» **What you are asked to do**
Your reply must consist of the data below, reproduced character for character.

» **Dataset records**
──────────

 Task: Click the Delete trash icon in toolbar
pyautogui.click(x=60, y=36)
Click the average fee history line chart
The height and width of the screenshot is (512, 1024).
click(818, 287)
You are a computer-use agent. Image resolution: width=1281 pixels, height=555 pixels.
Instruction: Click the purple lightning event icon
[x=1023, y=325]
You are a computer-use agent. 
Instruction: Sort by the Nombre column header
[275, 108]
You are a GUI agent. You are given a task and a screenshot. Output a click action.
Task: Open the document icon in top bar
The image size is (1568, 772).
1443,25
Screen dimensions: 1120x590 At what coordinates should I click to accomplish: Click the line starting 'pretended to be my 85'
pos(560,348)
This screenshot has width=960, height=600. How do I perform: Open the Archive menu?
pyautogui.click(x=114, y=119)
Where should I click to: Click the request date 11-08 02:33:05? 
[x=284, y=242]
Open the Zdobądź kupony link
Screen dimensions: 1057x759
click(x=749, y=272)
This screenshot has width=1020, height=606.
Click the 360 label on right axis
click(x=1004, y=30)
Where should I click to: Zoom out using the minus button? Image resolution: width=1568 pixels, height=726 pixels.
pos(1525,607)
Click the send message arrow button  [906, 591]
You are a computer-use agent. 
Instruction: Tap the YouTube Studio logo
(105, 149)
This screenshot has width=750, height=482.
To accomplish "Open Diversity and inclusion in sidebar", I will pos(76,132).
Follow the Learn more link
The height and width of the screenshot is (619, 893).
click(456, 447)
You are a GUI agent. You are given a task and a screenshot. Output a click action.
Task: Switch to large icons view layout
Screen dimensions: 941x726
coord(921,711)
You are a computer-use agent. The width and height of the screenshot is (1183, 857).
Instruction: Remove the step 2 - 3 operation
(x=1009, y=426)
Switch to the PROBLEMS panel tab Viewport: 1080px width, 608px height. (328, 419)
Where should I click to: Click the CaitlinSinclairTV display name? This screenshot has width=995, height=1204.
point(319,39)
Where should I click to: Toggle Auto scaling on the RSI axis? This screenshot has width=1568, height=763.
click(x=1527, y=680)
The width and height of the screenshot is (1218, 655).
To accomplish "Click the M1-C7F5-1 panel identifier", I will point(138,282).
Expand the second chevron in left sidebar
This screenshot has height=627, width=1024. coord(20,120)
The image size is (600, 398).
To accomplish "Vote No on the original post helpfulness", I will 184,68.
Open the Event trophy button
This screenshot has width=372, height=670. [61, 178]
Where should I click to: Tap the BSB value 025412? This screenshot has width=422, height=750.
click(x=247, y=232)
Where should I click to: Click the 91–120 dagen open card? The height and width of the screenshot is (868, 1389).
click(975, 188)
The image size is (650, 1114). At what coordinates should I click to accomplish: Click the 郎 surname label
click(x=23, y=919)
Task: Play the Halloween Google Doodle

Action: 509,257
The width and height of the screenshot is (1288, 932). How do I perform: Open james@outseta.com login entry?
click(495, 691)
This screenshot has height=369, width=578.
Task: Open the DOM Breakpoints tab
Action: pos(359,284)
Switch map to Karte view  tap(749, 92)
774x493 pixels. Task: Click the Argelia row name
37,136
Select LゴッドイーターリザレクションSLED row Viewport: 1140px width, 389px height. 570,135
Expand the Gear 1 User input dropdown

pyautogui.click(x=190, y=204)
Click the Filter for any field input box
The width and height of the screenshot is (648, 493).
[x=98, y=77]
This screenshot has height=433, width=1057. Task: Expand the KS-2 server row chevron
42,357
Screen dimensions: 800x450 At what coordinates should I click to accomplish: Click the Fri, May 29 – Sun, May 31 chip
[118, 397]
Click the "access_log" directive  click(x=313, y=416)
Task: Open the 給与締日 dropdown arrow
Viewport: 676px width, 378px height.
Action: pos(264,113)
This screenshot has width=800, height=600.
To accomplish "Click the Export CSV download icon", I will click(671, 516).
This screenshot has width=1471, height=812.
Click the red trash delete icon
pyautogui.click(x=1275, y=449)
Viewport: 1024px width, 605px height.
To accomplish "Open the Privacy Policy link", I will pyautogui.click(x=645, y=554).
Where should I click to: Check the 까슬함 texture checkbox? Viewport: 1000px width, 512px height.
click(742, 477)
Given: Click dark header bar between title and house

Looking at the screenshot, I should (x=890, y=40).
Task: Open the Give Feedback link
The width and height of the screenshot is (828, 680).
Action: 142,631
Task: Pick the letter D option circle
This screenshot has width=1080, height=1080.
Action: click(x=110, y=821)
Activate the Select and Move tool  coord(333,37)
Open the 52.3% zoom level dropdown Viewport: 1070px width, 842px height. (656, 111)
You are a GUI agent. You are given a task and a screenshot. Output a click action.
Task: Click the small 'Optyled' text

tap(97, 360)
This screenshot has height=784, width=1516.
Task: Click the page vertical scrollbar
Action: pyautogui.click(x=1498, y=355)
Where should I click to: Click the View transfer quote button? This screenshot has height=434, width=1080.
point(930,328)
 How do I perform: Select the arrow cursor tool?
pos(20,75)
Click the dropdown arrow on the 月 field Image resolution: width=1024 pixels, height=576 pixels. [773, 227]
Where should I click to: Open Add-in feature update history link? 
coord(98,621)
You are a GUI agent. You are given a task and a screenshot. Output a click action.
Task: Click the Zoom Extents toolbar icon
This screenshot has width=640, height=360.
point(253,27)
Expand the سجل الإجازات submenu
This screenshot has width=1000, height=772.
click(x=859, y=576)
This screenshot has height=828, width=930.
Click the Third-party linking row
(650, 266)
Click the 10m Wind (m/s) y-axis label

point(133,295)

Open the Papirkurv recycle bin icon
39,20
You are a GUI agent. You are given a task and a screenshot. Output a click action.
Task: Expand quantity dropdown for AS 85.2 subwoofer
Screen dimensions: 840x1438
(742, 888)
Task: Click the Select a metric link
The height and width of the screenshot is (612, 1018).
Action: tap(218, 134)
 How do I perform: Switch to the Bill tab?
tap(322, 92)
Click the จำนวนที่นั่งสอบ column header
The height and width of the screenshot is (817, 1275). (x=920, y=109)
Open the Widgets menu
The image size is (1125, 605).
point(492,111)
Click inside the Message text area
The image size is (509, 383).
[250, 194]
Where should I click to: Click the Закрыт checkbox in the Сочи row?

──────────

» **Answer for this exercise**
 Task: Click the Delete trash icon in toolbar
pyautogui.click(x=60, y=36)
Click the average fee history line chart
The height and width of the screenshot is (512, 1024).
click(818, 287)
You are a computer-use agent. Image resolution: width=1281 pixels, height=555 pixels.
Instruction: Click the purple lightning event icon
[x=1023, y=325]
You are a computer-use agent. 
Instruction: Sort by the Nombre column header
[275, 108]
You are a GUI agent. You are given a task and a screenshot. Output a click action.
Task: Open the document icon in top bar
The image size is (1568, 772).
1443,25
Screen dimensions: 1120x590 At what coordinates should I click to accomplish: Click the line starting 'pretended to be my 85'
pos(560,348)
This screenshot has width=960, height=600. How do I perform: Open the Archive menu?
pyautogui.click(x=114, y=119)
Where should I click to: Click the request date 11-08 02:33:05? 
[x=284, y=242]
Open the Zdobądź kupony link
Screen dimensions: 1057x759
click(x=749, y=272)
This screenshot has width=1020, height=606.
Click the 360 label on right axis
click(x=1004, y=30)
Where should I click to: Zoom out using the minus button? Image resolution: width=1568 pixels, height=726 pixels.
pos(1525,607)
Click the send message arrow button  [906, 591]
You are a computer-use agent. 
Instruction: Tap the YouTube Studio logo
(105, 149)
This screenshot has width=750, height=482.
To accomplish "Open Diversity and inclusion in sidebar", I will pos(76,132).
Follow the Learn more link
The height and width of the screenshot is (619, 893).
click(456, 447)
You are a GUI agent. You are given a task and a screenshot. Output a click action.
Task: Switch to large icons view layout
Screen dimensions: 941x726
coord(921,711)
You are a computer-use agent. The width and height of the screenshot is (1183, 857).
Instruction: Remove the step 2 - 3 operation
(x=1009, y=426)
Switch to the PROBLEMS panel tab Viewport: 1080px width, 608px height. (328, 419)
Where should I click to: Click the CaitlinSinclairTV display name? This screenshot has width=995, height=1204.
point(319,39)
Where should I click to: Toggle Auto scaling on the RSI axis? This screenshot has width=1568, height=763.
click(x=1527, y=680)
The width and height of the screenshot is (1218, 655).
To accomplish "Click the M1-C7F5-1 panel identifier", I will point(138,282).
Expand the second chevron in left sidebar
This screenshot has height=627, width=1024. coord(20,120)
The image size is (600, 398).
To accomplish "Vote No on the original post helpfulness", I will 184,68.
Open the Event trophy button
This screenshot has width=372, height=670. [61, 178]
Where should I click to: Tap the BSB value 025412? This screenshot has width=422, height=750.
click(x=247, y=232)
Where should I click to: Click the 91–120 dagen open card? The height and width of the screenshot is (868, 1389).
click(975, 188)
The image size is (650, 1114). At what coordinates should I click to accomplish: Click the 郎 surname label
click(x=23, y=919)
Task: Play the Halloween Google Doodle

Action: 509,257
The width and height of the screenshot is (1288, 932). How do I perform: Open james@outseta.com login entry?
click(495, 691)
This screenshot has height=369, width=578.
Task: Open the DOM Breakpoints tab
Action: pos(359,284)
Switch map to Karte view  tap(749, 92)
774x493 pixels. Task: Click the Argelia row name
37,136
Select LゴッドイーターリザレクションSLED row Viewport: 1140px width, 389px height. 570,135
Expand the Gear 1 User input dropdown

pyautogui.click(x=190, y=204)
Click the Filter for any field input box
The width and height of the screenshot is (648, 493).
[x=98, y=77]
This screenshot has height=433, width=1057. Task: Expand the KS-2 server row chevron
42,357
Screen dimensions: 800x450 At what coordinates should I click to accomplish: Click the Fri, May 29 – Sun, May 31 chip
[118, 397]
Click the "access_log" directive  click(x=313, y=416)
Task: Open the 給与締日 dropdown arrow
Viewport: 676px width, 378px height.
Action: pos(264,113)
This screenshot has width=800, height=600.
To accomplish "Click the Export CSV download icon", I will click(671, 516).
This screenshot has width=1471, height=812.
Click the red trash delete icon
pyautogui.click(x=1275, y=449)
Viewport: 1024px width, 605px height.
To accomplish "Open the Privacy Policy link", I will pyautogui.click(x=645, y=554).
Where should I click to: Check the 까슬함 texture checkbox? Viewport: 1000px width, 512px height.
click(742, 477)
Given: Click dark header bar between title and house

Looking at the screenshot, I should (x=890, y=40).
Task: Open the Give Feedback link
The width and height of the screenshot is (828, 680).
Action: 142,631
Task: Pick the letter D option circle
This screenshot has width=1080, height=1080.
Action: click(x=110, y=821)
Activate the Select and Move tool  coord(333,37)
Open the 52.3% zoom level dropdown Viewport: 1070px width, 842px height. (656, 111)
You are a GUI agent. You are given a task and a screenshot. Output a click action.
Task: Click the small 'Optyled' text

tap(97, 360)
This screenshot has height=784, width=1516.
Task: Click the page vertical scrollbar
Action: pyautogui.click(x=1498, y=355)
Where should I click to: Click the View transfer quote button? This screenshot has height=434, width=1080.
point(930,328)
 How do I perform: Select the arrow cursor tool?
pos(20,75)
Click the dropdown arrow on the 月 field Image resolution: width=1024 pixels, height=576 pixels. [773, 227]
Where should I click to: Open Add-in feature update history link? 
coord(98,621)
You are a GUI agent. You are given a task and a screenshot. Output a click action.
Task: Click the Zoom Extents toolbar icon
This screenshot has width=640, height=360.
point(253,27)
Expand the سجل الإجازات submenu
This screenshot has width=1000, height=772.
click(x=859, y=576)
This screenshot has height=828, width=930.
Click the Third-party linking row
(650, 266)
Click the 10m Wind (m/s) y-axis label

point(133,295)

Open the Papirkurv recycle bin icon
39,20
You are a GUI agent. You are given a task and a screenshot. Output a click action.
Task: Expand quantity dropdown for AS 85.2 subwoofer
Screen dimensions: 840x1438
(742, 888)
Task: Click the Select a metric link
The height and width of the screenshot is (612, 1018).
Action: tap(218, 134)
 How do I perform: Switch to the Bill tab?
tap(322, 92)
Click the จำนวนที่นั่งสอบ column header
The height and width of the screenshot is (817, 1275). (x=920, y=109)
Open the Widgets menu
The image size is (1125, 605).
point(492,111)
Click inside the Message text area
The image size is (509, 383).
[250, 194]
Where should I click to: Click the Закрыт checkbox in the Сочи row?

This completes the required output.